Paguei a dívida: em quanto tempo meu nome sai do cadastro
Quitar uma dívida negativada e continuar com o nome sujo é uma frustração corriqueira. A Súmula 548 do Superior Tribunal de Justiça coloca um prazo curto e objetivo para acabar com isso: o credor tem cinco dias úteis para providenciar a exclusão do registro depois que o pagamento é feito. O detalhe decisivo está no marco de contagem, que é o pagamento integral e efetivo. É a partir dele que os cinco dias começam a correr.
De quem é o dever e quando ele começa
Incumbe ao credor, não ao consumidor nem ao órgão cadastral, requerer a exclusão. O prazo começa no primeiro dia útil seguinte à completa disponibilização do dinheiro necessário à quitação. Assim, a data de emissão do boleto ou de agendamento não basta se o valor ainda não foi efetivamente liquidado.
A súmula exige pagamento integral e efetivo. Pagamento parcial ou acordo com prestações futuras não aciona automaticamente a baixa definitiva, salvo se o próprio acordo previr a retirada após determinada entrada. Nesse caso, vale também a obrigação contratual assumida pelo credor.
Cinco dias úteis para baixar não se confundem com cinco anos de permanência
Vale separar os prazos que cercam a negativação. A Súmula 548 trata da retirada depois do pagamento integral: cinco dias úteis. A Súmula 323 fixa o teto de cinco anos para uma dívida que continua sem quitação. Se houve pagamento, prevalece o prazo curto; o credor não pode manter o registro até completar o quinquênio.
São relógios com finalidades diferentes. Um protege quem quitou e precisa da baixa rápida; o outro impede que uma anotação de dívida ainda aberta se eternize. Confundir os dois pode levar à manutenção indevida do nome de quem já pagou.

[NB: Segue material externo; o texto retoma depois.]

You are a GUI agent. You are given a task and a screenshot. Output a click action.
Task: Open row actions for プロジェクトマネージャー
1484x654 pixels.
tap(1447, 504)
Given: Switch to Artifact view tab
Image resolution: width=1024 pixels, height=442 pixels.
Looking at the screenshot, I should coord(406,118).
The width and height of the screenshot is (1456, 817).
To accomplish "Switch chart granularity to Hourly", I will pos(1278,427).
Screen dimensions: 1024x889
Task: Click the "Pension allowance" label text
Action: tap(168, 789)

Descumprido o prazo, o que o consumidor pode exigir
Decorridos cinco dias úteis sem baixa, peça ao credor o protocolo da ordem de exclusão e ao cadastro a situação atual. Guarde comprovante com data de liquidação e eventual acordo. A demora torna irregular a manutenção do apontamento, mas indenização não é automática: depende das circunstâncias e, entre outros fatores, de restrições legítimas anteriores.
Se o valor ficou disponível ao credor numa segunda-feira útil, a contagem começa no primeiro dia útil seguinte. Feriados locais e o modo de liquidação podem alterar o calendário, por isso é melhor registrar as datas em vez de contar apenas dias corridos desde o clique no pagamento.